Single by Underworld
- B-side: "Dogman Go Woof"
- Released: 6 December 1993
- Length: 12:34
- Label: Junior Boy's Own
- Songwriter(s): Rick Smith, Karl Hyde, Darren Emerson
- Producer(s): Rick Smith, Karl Hyde, Darren Emerson

Underworld singles chronology
| "Rez" (1993) | "Spikee" / "Dogman Go Woof" (1993) | "Dark & Long" (1994) |

= Spikee =

"Spikee" is a non-album single by British electronic music group Underworld, originally released on 6 December 1993 in the UK. It entered the UK Singles Chart at number 63 on 18 December 1993 for one week.

== Track listings ==

 12-inch: JBO / JBO 17 (UK)
1. "Spikee" – 12:34 (Hyde/Smith/Emerson)
2. "Dogman Go Woof" – 12:13 (Smith/Emerson)

 CD: JBO / JBO 17 CD (UK)
1. "Spikee" – 12:34
2. "Dogman Go Woof" – 12:13

== Notes ==
- Dogman Go Woof written, produced and mixed by Rick Smith and Darren Emerson
- Published by Underworld / Sherlock Holmes Music
- Sleeve design by Third Planet Inc.
- The text 'PICK YOUR OWN' is etched into the run-out groove of the 12".
- The text 'DOGMANGOWOOF' is etched into the run-out groove of the 500-only pressing Underworld 12" single, "Mother Earth / The Hump".

== Appearances ==
- Spikee was released on CD as part of the 1992–2002 Anthology set released worldwide in 2003.
- Spikee appears on Cyberspace 2 (a CD compilation) (1994) in an edited form.
- Spikee appears on Foundations - Coming Up From the Streets (2CD Compilation) (1997)
- Spikee appears on Wax Trax!
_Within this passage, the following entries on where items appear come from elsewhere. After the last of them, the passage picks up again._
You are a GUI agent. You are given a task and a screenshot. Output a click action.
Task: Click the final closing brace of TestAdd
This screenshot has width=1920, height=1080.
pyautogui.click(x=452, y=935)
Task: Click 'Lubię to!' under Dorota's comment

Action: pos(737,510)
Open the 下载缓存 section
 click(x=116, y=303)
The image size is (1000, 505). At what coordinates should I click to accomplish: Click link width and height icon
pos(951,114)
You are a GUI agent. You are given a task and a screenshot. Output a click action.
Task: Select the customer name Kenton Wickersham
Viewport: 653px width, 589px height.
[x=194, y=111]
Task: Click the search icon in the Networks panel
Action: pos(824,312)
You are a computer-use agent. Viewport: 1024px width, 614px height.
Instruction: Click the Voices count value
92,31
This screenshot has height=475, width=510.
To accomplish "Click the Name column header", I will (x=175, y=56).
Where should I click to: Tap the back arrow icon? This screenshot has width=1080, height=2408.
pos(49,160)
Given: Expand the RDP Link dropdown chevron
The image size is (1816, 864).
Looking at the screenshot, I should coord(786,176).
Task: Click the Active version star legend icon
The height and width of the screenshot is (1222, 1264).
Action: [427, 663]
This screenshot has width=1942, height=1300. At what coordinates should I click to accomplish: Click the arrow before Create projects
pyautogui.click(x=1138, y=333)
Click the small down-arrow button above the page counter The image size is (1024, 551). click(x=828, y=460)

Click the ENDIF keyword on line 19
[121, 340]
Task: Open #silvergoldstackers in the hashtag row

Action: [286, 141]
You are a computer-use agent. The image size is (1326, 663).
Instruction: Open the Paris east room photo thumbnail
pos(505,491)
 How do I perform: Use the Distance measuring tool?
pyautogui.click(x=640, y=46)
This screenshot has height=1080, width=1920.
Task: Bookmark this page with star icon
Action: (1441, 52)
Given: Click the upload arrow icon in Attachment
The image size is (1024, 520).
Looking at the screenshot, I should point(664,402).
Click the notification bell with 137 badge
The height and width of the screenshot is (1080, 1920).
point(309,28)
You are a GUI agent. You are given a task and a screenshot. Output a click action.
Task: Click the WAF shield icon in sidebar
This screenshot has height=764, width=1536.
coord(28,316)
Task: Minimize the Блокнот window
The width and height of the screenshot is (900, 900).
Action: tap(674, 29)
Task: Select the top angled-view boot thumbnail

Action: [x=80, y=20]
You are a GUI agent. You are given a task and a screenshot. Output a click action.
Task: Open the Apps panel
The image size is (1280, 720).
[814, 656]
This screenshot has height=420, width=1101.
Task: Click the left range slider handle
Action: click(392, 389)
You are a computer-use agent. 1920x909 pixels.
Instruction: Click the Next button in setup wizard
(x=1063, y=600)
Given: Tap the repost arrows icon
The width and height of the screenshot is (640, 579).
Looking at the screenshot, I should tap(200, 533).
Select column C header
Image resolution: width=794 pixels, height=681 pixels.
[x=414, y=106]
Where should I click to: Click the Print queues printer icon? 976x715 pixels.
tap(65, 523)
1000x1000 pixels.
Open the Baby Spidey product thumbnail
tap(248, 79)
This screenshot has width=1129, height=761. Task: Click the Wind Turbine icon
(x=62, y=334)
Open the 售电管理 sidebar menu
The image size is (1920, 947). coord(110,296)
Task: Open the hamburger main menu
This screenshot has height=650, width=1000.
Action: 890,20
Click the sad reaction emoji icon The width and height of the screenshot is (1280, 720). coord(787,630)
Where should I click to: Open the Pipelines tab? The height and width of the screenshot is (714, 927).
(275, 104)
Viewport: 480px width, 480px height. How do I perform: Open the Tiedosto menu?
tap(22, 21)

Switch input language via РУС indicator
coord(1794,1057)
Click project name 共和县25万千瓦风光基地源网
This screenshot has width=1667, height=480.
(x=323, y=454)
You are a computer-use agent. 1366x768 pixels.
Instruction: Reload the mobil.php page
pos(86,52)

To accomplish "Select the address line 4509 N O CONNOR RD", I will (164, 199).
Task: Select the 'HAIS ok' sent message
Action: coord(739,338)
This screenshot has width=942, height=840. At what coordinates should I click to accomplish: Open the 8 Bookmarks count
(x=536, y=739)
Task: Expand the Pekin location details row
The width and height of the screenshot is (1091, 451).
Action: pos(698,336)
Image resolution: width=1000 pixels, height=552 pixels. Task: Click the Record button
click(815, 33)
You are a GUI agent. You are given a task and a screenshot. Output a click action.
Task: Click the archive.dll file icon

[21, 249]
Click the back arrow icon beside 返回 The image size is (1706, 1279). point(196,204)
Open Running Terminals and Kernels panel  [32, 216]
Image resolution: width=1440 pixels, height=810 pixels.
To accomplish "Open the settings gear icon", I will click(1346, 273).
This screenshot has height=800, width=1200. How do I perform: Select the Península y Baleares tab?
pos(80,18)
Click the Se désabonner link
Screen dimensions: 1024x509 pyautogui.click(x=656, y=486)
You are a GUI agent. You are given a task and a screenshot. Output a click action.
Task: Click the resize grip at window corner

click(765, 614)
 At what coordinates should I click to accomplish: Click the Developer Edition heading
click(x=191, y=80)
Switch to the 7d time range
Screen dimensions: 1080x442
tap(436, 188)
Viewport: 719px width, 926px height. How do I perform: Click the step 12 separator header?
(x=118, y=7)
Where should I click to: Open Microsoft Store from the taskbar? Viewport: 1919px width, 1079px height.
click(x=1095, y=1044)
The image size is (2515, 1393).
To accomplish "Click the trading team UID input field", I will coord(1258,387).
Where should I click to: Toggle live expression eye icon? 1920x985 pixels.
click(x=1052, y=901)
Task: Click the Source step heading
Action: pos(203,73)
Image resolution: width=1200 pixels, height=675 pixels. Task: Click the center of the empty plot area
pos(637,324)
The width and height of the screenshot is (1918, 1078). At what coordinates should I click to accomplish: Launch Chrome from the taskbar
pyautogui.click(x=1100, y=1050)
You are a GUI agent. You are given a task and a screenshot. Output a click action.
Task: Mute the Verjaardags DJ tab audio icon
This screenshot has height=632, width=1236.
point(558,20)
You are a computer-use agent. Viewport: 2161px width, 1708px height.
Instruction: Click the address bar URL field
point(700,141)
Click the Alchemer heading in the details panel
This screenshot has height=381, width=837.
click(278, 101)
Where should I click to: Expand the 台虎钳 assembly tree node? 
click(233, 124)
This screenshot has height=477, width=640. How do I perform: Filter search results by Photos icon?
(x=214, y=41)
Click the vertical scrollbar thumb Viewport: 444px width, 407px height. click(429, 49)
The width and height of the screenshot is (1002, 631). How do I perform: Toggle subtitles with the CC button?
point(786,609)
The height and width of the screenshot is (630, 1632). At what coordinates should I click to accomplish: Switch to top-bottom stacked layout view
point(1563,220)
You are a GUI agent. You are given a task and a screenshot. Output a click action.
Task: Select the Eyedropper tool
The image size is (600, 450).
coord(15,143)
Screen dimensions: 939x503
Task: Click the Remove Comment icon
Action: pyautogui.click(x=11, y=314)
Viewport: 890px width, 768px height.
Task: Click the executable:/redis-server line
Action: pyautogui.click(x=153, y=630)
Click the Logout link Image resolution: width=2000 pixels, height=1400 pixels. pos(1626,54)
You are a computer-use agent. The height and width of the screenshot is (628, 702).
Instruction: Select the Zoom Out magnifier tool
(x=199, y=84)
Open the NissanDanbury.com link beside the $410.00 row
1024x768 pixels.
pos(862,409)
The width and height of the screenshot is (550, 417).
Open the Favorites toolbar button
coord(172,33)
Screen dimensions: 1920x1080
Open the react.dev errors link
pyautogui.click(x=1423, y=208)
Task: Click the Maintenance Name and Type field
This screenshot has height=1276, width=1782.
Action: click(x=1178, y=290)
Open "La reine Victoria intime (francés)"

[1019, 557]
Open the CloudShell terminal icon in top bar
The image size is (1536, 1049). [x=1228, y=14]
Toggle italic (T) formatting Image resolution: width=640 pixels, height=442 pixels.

MasterMix, a 1999 Compilation CD.
- Spikee appears on Dream Injection, Volume 1, a 1995 Compilation CD.
- The Spikee video, directed by Graham Wood (1993), appears on the UK released video compilation Kiteless: A Tomato Project.
- The same video version of Spikee also appears on the US released compilation, Footwear Repairs by Craftsmen at Competitive Prices.
- "Spikee" also appeared on BBC's Saturday Afternoon Grandstand as background music.
- The guitar section from "Spikee" also appeared as the title music for ITV's Saturday lunchtime football magazine On the Ball in the late 1990s and the early 2000s.